Work to complete —
Filter the lines below, keeping only those that contain the string "height".
.....
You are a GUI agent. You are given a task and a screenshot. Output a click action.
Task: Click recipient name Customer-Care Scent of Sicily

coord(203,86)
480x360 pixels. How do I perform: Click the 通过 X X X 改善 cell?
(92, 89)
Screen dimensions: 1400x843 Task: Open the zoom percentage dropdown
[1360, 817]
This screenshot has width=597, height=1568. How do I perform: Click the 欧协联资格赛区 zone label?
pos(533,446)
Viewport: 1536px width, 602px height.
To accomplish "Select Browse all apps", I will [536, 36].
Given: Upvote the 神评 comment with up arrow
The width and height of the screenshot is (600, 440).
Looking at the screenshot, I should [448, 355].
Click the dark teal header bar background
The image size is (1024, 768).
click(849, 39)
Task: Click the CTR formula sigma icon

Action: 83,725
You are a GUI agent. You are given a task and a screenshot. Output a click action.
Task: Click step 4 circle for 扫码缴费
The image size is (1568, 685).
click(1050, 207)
.....
Written solution —
This screenshot has width=597, height=1568. How do I perform: Click the 欧协联资格赛区 zone label?
Viewport: 1536px width, 602px height.
The width and height of the screenshot is (600, 440).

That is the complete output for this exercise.